Para quem deseja especificamente um texto sobre evolução humana, indico o capítulo 7 do livro. Depois de um exame rápido sobre a história dos primeiros descobrimentos de fósseis hominídeos (é bom lembrar que na época em que Darwin escreveu a obra A Origem do Homem e a Seleção Sexual, 1871, o único fóssil disponível era o de Neandertal), ele passa a tratar dos achados mais recentes. Neste capítulo Dawkins transcreve um debate transmitido em um canal de TV da Inglaterra, onde sua interlocutora negava peremptoriamente a existência de fósseis hominídeos (e de um modo geral, qualquer evidência) que testemunhasse as modificações pelas quais passou a nossa linhagem. Aliás, sobre os contestadores da evolução, concordo totalmente com Dawkins quando diz que grande parte deles não possui formação de biólogo ou equivalente, sendo na maioria dos casos, pessoas leigas. Estabelece-se, portanto, uma assimetria de conhecimentos em relação ao assunto debatido; mas o mais importante é a absoluta falta de interesse dos críticos de conhecer e aceitar as múltiplas evidências da evolução.

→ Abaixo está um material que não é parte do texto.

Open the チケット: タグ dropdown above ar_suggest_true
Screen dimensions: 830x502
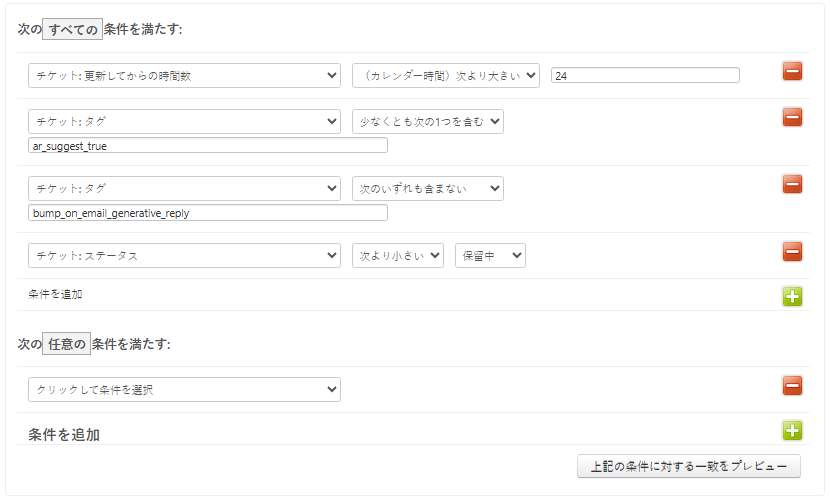(184, 122)
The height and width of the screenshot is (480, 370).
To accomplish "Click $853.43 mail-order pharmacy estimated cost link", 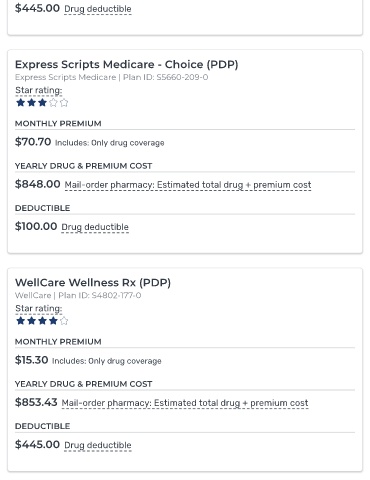I will pyautogui.click(x=185, y=403).
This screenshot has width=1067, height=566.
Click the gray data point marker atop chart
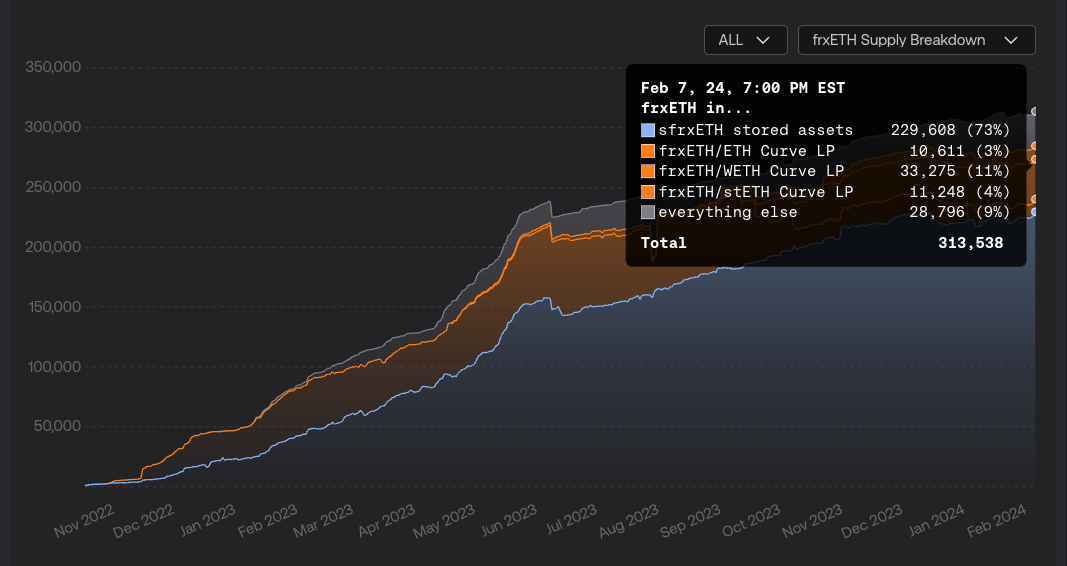point(1035,112)
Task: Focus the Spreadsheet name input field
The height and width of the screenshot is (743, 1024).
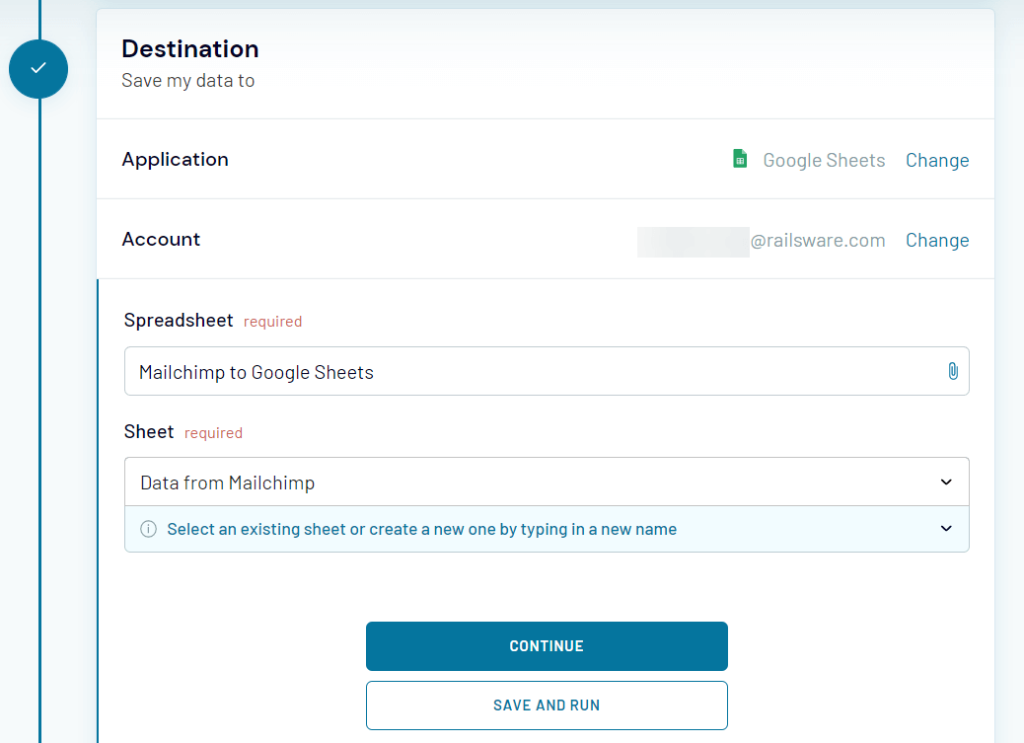Action: (x=530, y=372)
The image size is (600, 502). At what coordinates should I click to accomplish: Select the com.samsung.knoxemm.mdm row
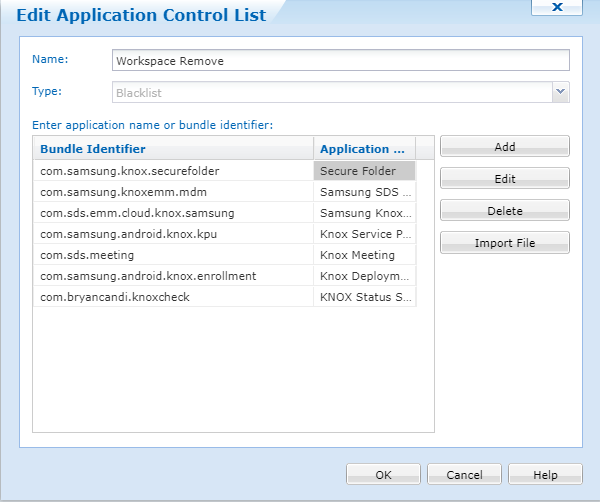pos(173,192)
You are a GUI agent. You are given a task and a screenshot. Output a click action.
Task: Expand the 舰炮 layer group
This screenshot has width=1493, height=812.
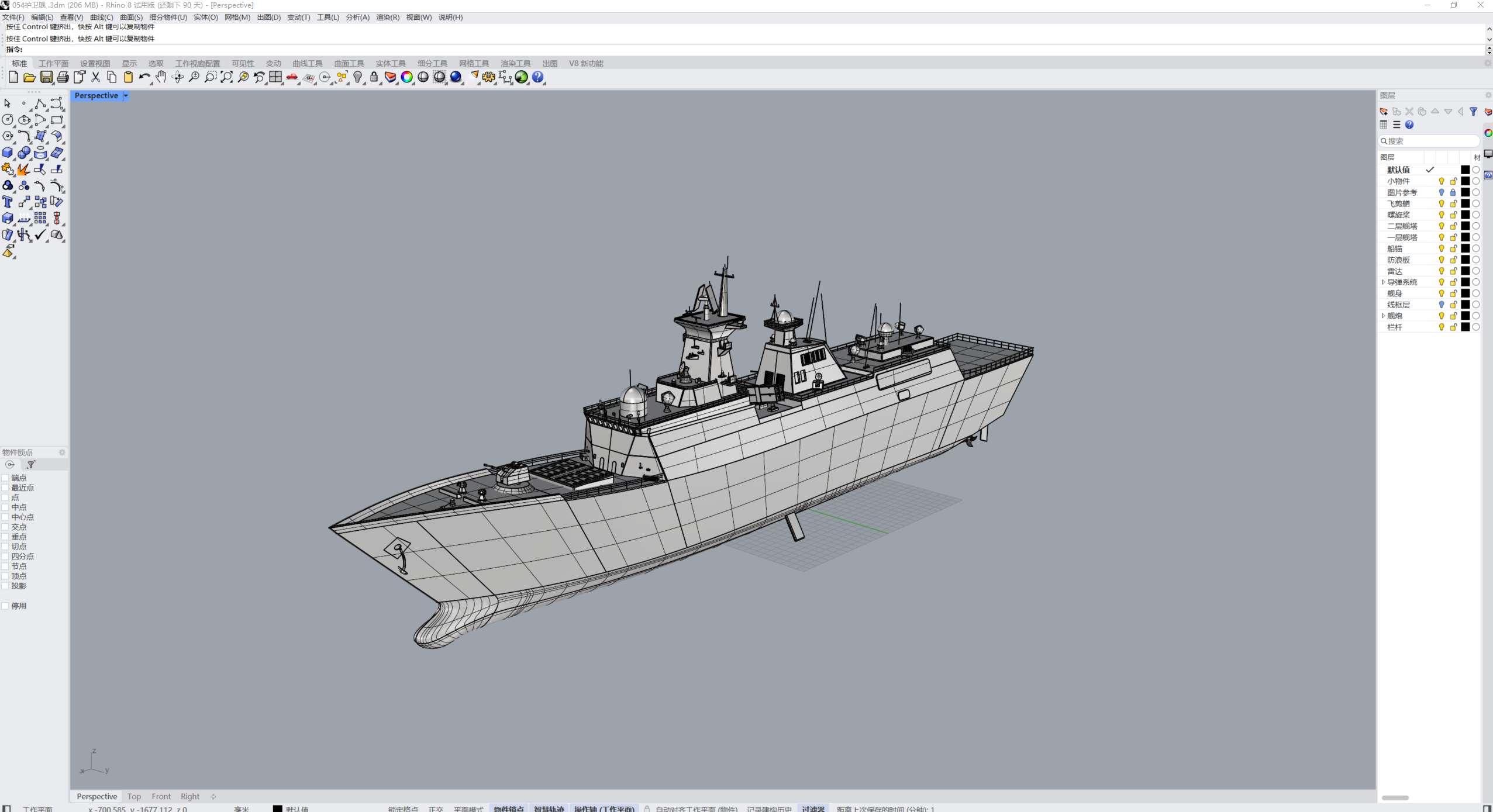click(1384, 316)
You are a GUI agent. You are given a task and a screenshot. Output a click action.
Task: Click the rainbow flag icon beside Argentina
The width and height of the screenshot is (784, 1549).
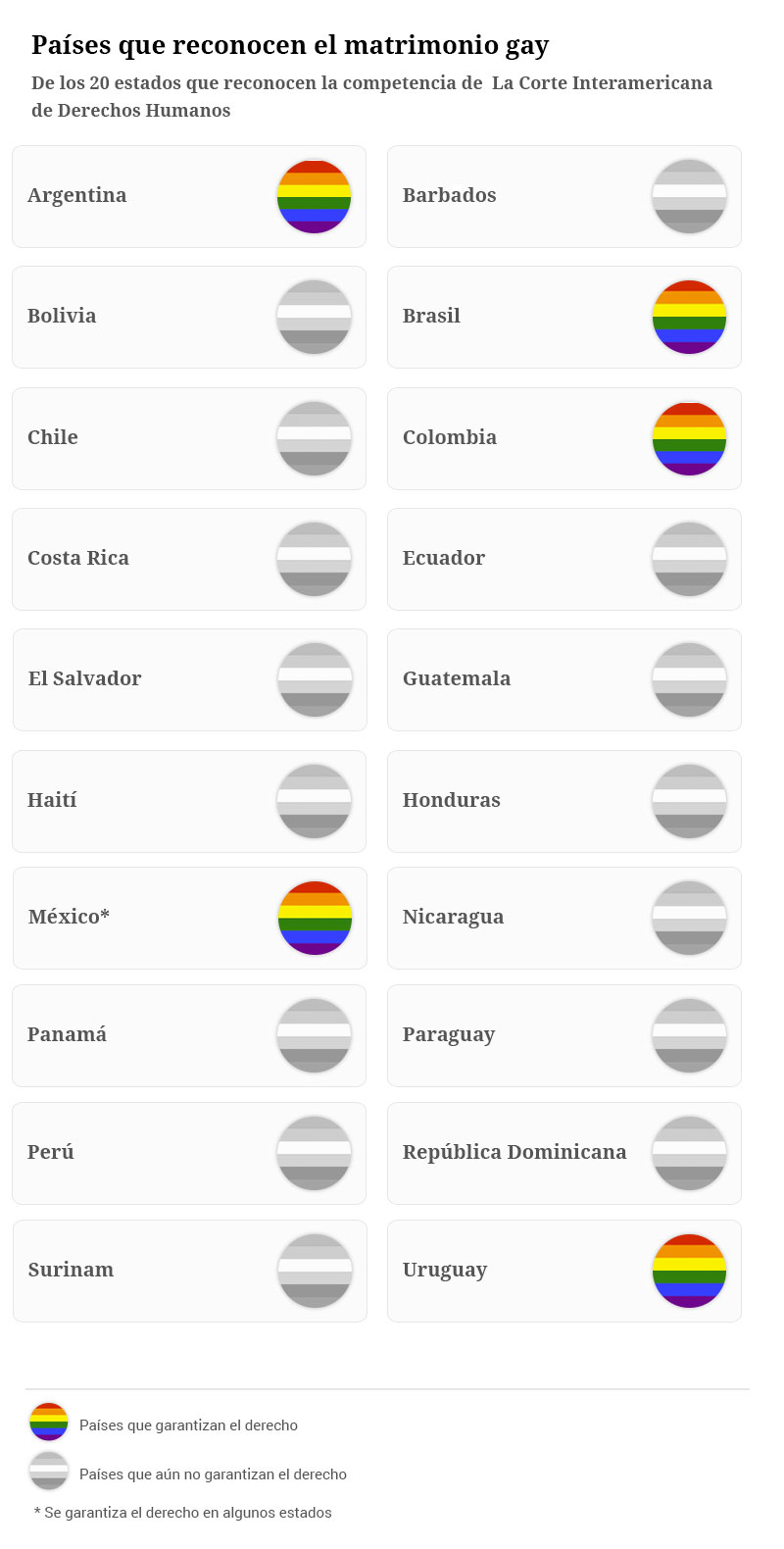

Uma das deficiências dos livros de Richard Dawkins tem sido a falta de tratamento sobre a origem das “novidades evolutivas”. Este é um tema consagrado, antigo, na literatura sobre evolução. A solução deste problema só começou a ser esboçada nos últimos 15 anos, com o surgimento da biologia evolutiva do desenvolvimento, também conhecida pela sigla em inglês “evo-devo”. O que são “novidades evolutivas” ? São aquelas características (digamos, quanto à morfologia e fisiologia) que surgem nos organismos, ao longo do tempo geológico e que não existiam antes. Alguns exemplos clássicos, são a origem das asas nos vertebrados e a origem das asas nos insetos. A maior parte dos livros de Dawkins tem tratado da questão do aperfeiçoamento de características adaptativas (por exemplo, a origem das teias das aranhas, admiravelmente tratada em livro anterior, A Escalada do Monte Improvável, 1998); em outras palavras, Dawkins enfatiza exageradamente o papel da seleção natural como agente da evolução. Um leitor desavisado poderá pensar que a seleção natural “cria” as diferentes formas dos seres vivos; na realidade ela “aperfeiçoa” algo que tem uma utilidade em termos de sobrevivência e reprodução de um organismo qualquer em um dado ambiente. A seleção natural é oportunista: ela desenvolve estruturas, comportamentos, fisiologia, moléculas, que melhor funcionem ao longo das gerações, mas ela necessita de algo que já exista, mesmo em uma forma rudimentar. Pois um tratamento deste tema, ainda que tímido, é dado no capítulo 8. Digo tímido porque mesmo dedicando um capítulo ao tema da biologia evolutiva do desenvolvimento, ele o faz para destacar mais ainda o papel da seleção natural. Um tópico complementar ao deste capítulo seria o do papel do ambiente na evolução, algo que Dawkins parece não aceitar, definitivamente. Finalizando, a obra O Maior Espetáculo da Terra merece ser lida com atenção; seu autor é um admirável escritor e debatedor, mas fique atento, pois há muito mais na evolução do que seleção natural.
 _________________________________________________
* Professor titular do Departamento de Genética, Instituto de Biociências, UFRGS.